[START OF RECORDS FOR THE EXERCISE]

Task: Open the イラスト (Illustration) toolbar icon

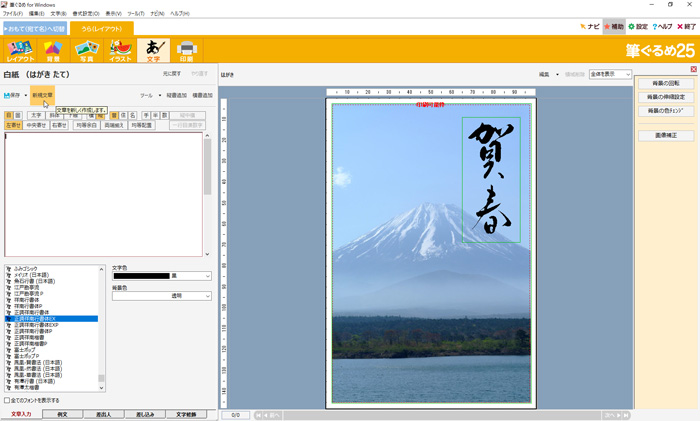Action: (x=120, y=51)
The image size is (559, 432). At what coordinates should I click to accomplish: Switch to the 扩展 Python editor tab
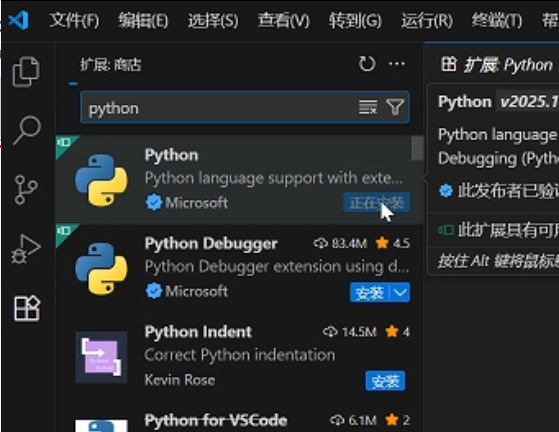point(497,65)
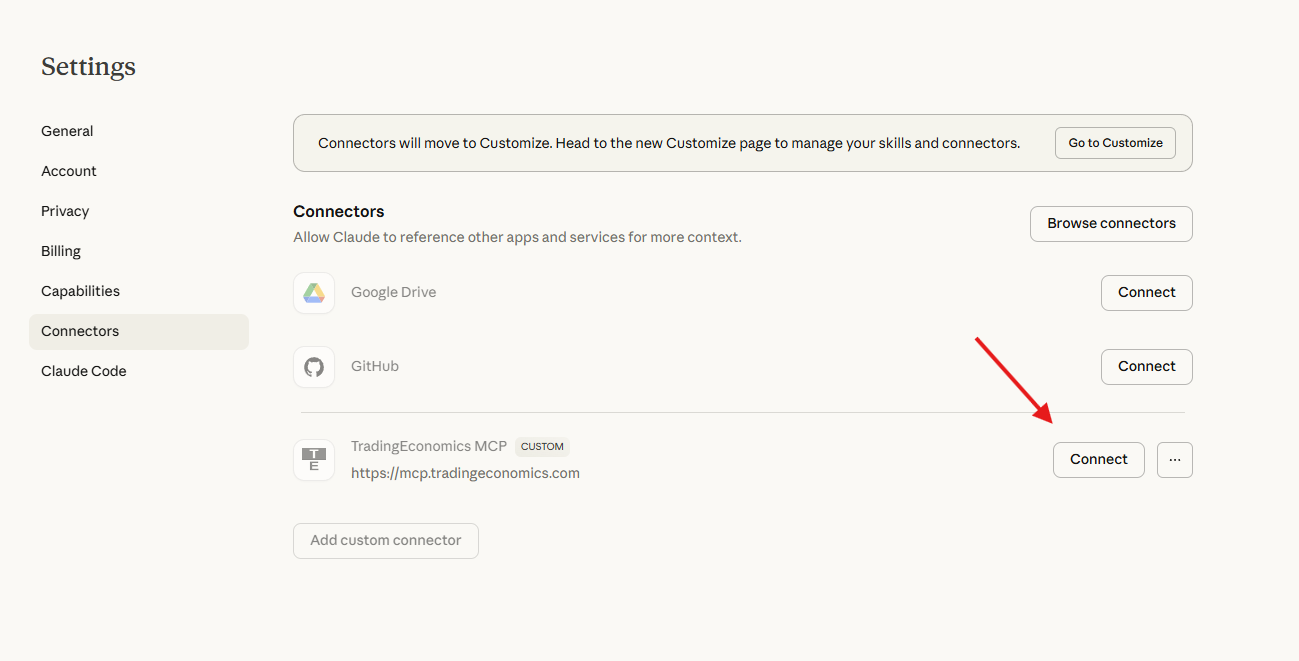
Task: Open the three-dot menu for TradingEconomics MCP
Action: pos(1174,460)

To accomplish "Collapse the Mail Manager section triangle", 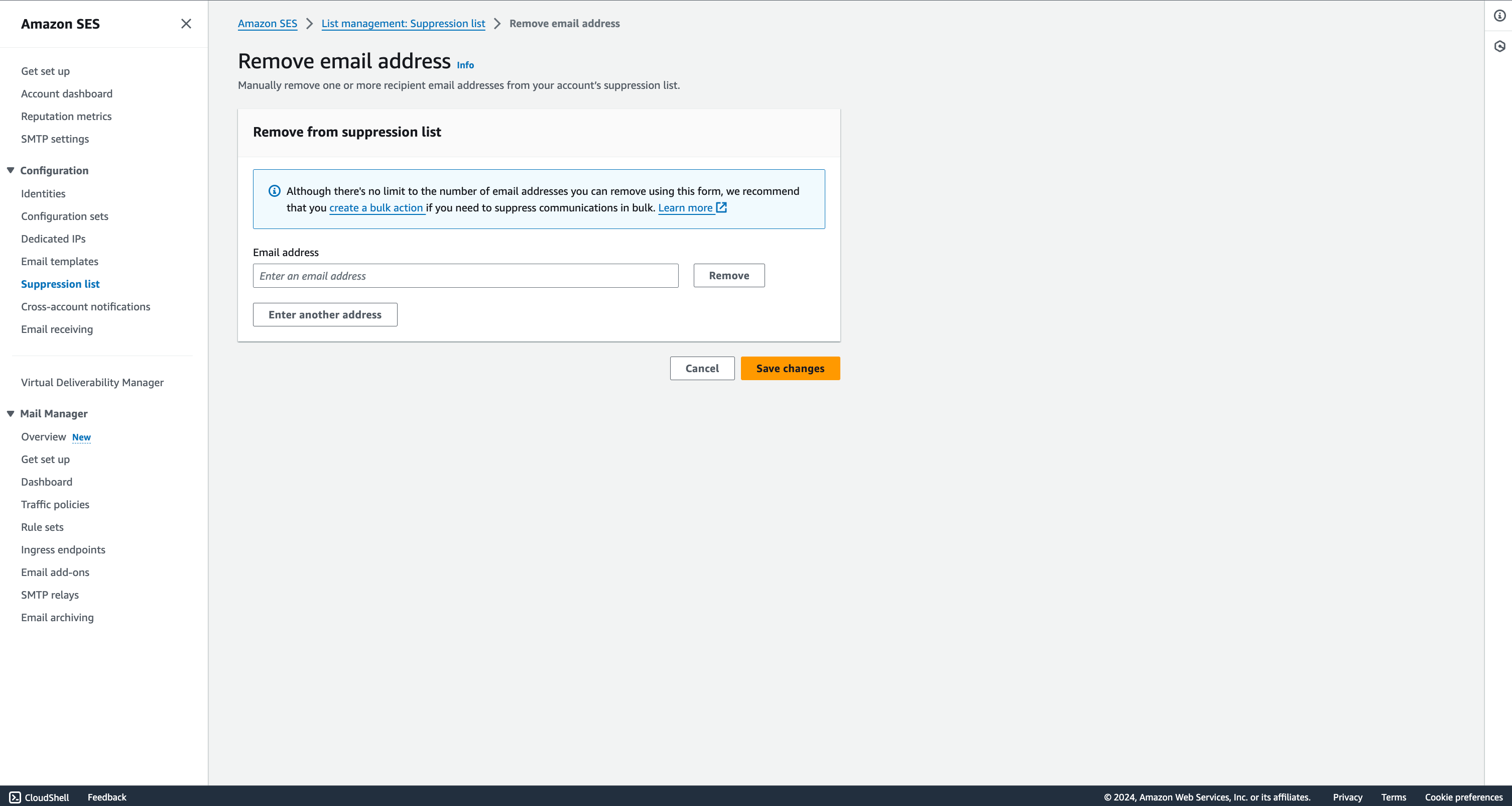I will 11,413.
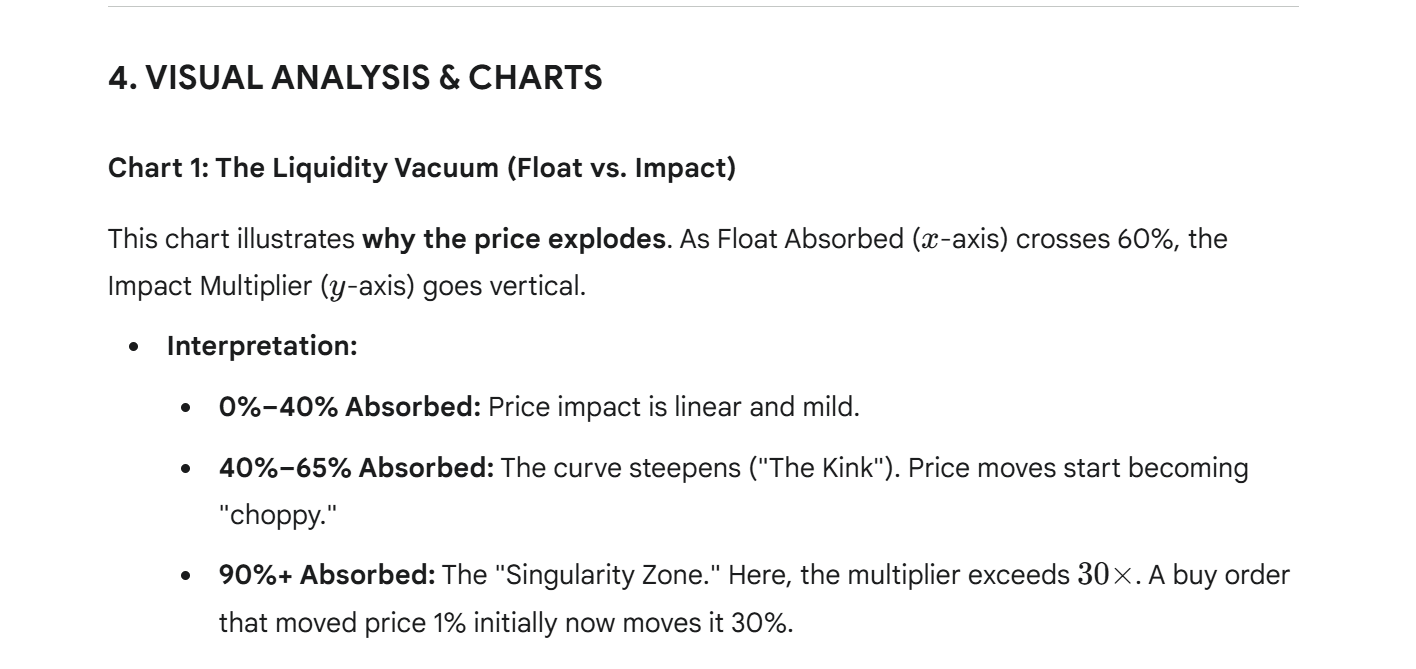Click the "Chart 1: The Liquidity Vacuum" subheading
The image size is (1416, 669).
421,168
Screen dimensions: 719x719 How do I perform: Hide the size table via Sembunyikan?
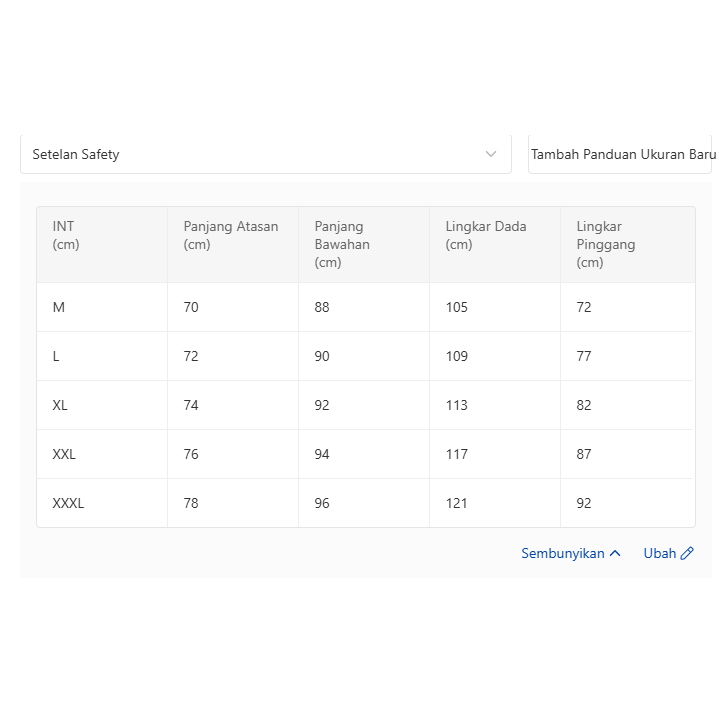coord(563,553)
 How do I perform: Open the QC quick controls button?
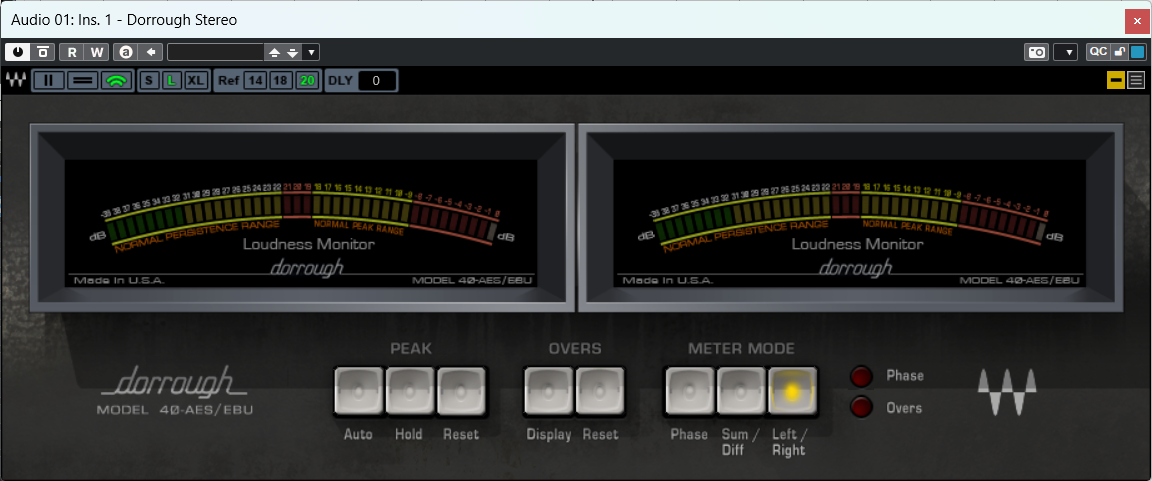coord(1098,52)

[END OF RECORDS FOR THE EXERCISE]

**WRITTEN REQUEST**
Scale the data, starting at the line that has "Screen dimensions: 719x719" and stopping after the end of the data. Write those lines out again with the requests, but multiply each coordinate in the answers by 2.4 and round it to a whole number, with halves rounded up. Leave out the pictures.

**TASK ANSWER**
Screen dimensions: 719x719 How do I perform: Hide the size table via Sembunyikan?
coord(1351,1327)
 How do I perform: Open the QC quick controls button?
coord(2635,125)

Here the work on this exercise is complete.